Cloud-init fails to write ext4 filesystem to Azure Ephemeral Drive

Bug #1626243 reported by Matt Bearup on 2016-09-21
10
This bug affects 1 person
Affects Status Importance Assigned to Milestone
cloud-init
Medium
Unassigned
cloud-init (Ubuntu)
Medium
Unassigned
Xenial
Medium
Unassigned
Yakkety
Medium
Unassigned
Zesty
Medium
Unassigned

Bug Description

=== Begin SRU Template ===
[Impact]
There is a race condition that occurs when cloud-init tries to partition a
block device (/dev/sdb) and then put a filesystem on a partition on it. It is
possible that cloud-init tries to run mkfs on /dev/sdb1 after partitioning the
device /dev/sdb but before the partition device node '/dev/sdb1' exists.

When this race condition occurs, cloud-init will fail to make the "ephemeral"
device available to the user on Azure.

[Test Case]
A reliable reproduce test case is hard to come by here.
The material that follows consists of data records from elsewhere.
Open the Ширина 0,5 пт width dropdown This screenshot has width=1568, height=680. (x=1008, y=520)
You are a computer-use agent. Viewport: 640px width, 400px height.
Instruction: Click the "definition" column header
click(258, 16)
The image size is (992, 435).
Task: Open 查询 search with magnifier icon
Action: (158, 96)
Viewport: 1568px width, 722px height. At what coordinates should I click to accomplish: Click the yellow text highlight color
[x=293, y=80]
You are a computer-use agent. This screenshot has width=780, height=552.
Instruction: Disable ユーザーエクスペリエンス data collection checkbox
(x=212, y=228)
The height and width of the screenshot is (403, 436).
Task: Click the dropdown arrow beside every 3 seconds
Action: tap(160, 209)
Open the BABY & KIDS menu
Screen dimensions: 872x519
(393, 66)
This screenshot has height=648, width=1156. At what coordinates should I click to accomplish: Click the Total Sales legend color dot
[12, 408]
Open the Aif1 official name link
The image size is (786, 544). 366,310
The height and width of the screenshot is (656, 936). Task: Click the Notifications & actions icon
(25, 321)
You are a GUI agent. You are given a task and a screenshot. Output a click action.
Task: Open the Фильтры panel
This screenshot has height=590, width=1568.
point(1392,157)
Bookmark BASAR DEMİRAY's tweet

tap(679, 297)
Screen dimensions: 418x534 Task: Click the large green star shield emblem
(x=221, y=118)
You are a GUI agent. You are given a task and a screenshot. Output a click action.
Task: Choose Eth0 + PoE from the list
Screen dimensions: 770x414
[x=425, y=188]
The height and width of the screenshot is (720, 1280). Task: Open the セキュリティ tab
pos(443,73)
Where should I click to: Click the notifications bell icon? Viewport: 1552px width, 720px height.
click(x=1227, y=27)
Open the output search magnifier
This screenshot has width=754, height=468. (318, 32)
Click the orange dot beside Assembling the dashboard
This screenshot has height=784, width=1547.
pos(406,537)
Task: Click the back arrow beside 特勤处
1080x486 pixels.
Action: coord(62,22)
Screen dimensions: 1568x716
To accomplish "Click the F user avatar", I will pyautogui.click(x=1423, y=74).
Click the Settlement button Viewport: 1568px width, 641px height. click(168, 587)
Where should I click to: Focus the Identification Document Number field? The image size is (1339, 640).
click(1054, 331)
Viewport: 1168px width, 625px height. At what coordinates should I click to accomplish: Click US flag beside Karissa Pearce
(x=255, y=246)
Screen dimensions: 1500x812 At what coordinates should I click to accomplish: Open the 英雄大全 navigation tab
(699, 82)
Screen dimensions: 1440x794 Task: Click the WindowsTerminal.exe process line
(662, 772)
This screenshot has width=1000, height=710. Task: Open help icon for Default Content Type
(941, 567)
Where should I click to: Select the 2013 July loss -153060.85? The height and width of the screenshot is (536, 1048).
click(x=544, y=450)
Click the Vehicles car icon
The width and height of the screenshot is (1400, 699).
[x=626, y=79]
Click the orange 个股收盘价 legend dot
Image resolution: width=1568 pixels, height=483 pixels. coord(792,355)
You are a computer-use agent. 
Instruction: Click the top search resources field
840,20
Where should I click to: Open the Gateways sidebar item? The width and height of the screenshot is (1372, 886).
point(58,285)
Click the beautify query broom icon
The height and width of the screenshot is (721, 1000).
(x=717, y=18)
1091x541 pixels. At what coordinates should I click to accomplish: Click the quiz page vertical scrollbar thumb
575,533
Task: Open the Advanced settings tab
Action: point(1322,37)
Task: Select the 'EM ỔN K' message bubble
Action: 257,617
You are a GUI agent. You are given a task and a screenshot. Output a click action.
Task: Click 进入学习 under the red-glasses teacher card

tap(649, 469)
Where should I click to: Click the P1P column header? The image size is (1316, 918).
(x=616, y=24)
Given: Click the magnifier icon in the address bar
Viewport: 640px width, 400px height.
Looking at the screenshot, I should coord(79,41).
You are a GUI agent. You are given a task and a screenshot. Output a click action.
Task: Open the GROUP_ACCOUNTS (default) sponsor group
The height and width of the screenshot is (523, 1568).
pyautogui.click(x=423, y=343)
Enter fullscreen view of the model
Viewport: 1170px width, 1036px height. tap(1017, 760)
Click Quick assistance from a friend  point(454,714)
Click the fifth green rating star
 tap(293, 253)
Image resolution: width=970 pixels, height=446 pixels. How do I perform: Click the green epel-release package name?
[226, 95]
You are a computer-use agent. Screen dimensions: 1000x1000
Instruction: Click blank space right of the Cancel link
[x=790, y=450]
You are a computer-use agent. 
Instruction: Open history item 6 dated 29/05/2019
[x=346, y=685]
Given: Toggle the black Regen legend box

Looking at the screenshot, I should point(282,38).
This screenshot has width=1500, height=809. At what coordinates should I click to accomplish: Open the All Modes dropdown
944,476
The failure case
is believed to be well understood.

[Regression Potential]
There should be very little chance for regression, as essentially all the change
does is change:

1. sgdisk -n 1:0:0 /dev/sdb
2. mkfs.ext4 /dev/sdb1

to

1. sgdisk -n 1:0:0 /dev/sdb
1a udevadm settle
1b blockdev --rereadpt
1c udevadm settle
2. mkfs.ext4 /dev/sdb1

The steps '1b' and '1c' above are not necessary, but were present already in
the method. They serve here as additional wait.

[Other Info]
The change that fixes this is viewable at [1]. For context, viewin all of
cc_disk_setup.py [2]. Basically we just add a call to read_parttbl [3] to
exec_mkpart_gpt after invoking a sgdisk command that partitions a disk.
read_partbl basically does a udevadm settle which fixes the race condition that
was seen.

[1] https://git.launchpad.net/cloud-init/commit/?id=29348af1c889931e8973f8fc8cb090c063316f7a
[2] https://git.launchpad.net/cloud-init/tree/cloudinit/config/cc_disk_setup.py?id=29348af1c889931e8973f8fc8cb090c063316f7a
[3] https://git.launchpad.net/cloud-init/tree/cloudinit/config/cc_disk_setup.py?id=29348af1c889931e8973f8fc8cb090c063316f7a#n674

=== End SRU Template ===

The symptom is similar to bug 1611074 but the cause is different. In this case it seems there is an error accessing /dev/sdb1 when lsblk is run, possibly because sgdisk isn't done creating the partition. The specific error message is "/dev/sdb1: not a block device." A simple wait and retry here may resolve the issue.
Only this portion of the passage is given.